Monday my girlfriend showed up with the parts needed to run the axles from Cruiser Outfitters, so we pull the passenger side apart, new (used) parts in, put a metric ass load of grease in since all the seals are blown everywhere and then rtv the s*** out of the knuckle gaskets, button it up and I go to start it and it just cranks. Obviously a fuel system issue--what more can you expect from this truck? The only thing that goes wrong is the fuel system. We were planning to go run the truck since it had 4WD again and wanted to see if any shock changes were needed with the front end pulling, so in a big rush we go through everything. As usual I end up shoulder deep in the stupid fuel cell. Well long story short the fuel pump s*** itself. With nothing attached to the outlet the pump would spin (or the motor would) and nothing would even come out. I don't know if it was clogged, or the turbine blew apart, or the motor shaft was slipping, but it wasn't flowing anything at all.
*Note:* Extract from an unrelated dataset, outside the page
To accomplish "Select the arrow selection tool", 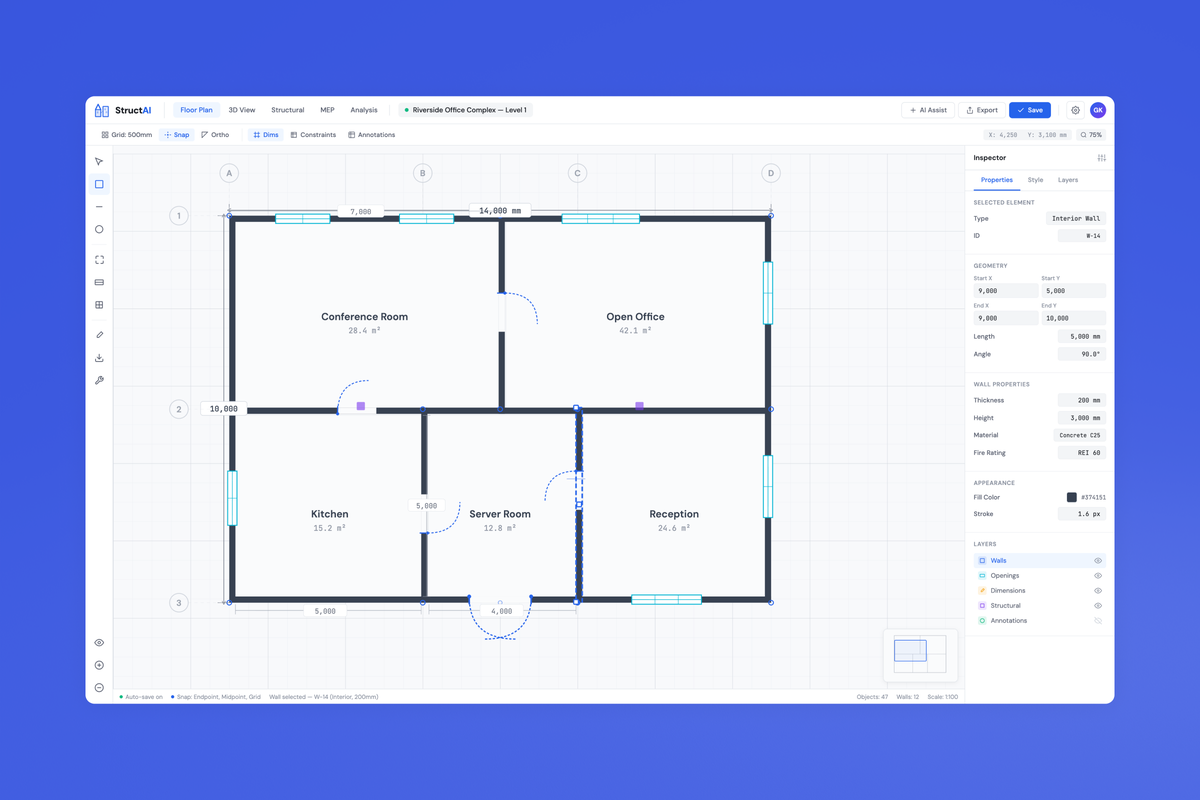I will (99, 161).
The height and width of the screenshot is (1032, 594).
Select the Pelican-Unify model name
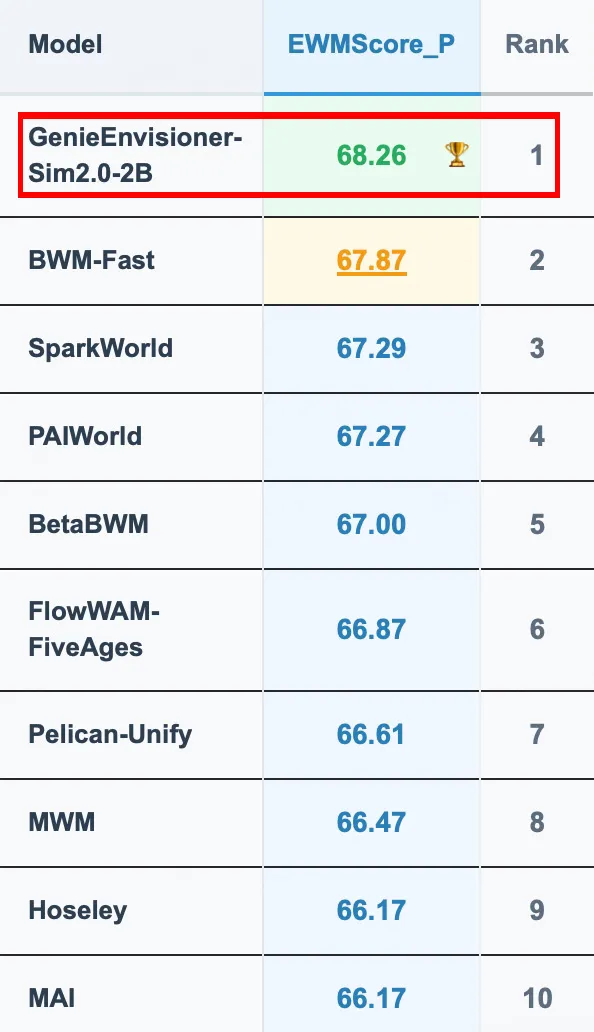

Luckily I had bought a spare pump a month ago and had that, never ran it though and it was a different pump, so fingers crossed we put that in and then that didn't work. Finally we figured out that the new pump needed to be primed and wouldn't seem to pull enough of a vacuum like the old pump. So after a lot of trouble shooting, new pump in and she fired right up! So that was kind of a heart stopper, we looked for a (new) backup pump around town but no one had any cheap ones so we just ended up running that the whole time and with no issue! It actually seemed to help the engine too, which was doing that high rpm starvation before (it wasn't the rev limiter after all) and now I can just floor it and hold 4000rpm and she's happy. Still acts weird sometimes, like if the truck downshifts and revs to 4k then it'll starve, but if it slowly revs up to that point then it's fine...
With that fixed go out and run the truck more and everything seems great!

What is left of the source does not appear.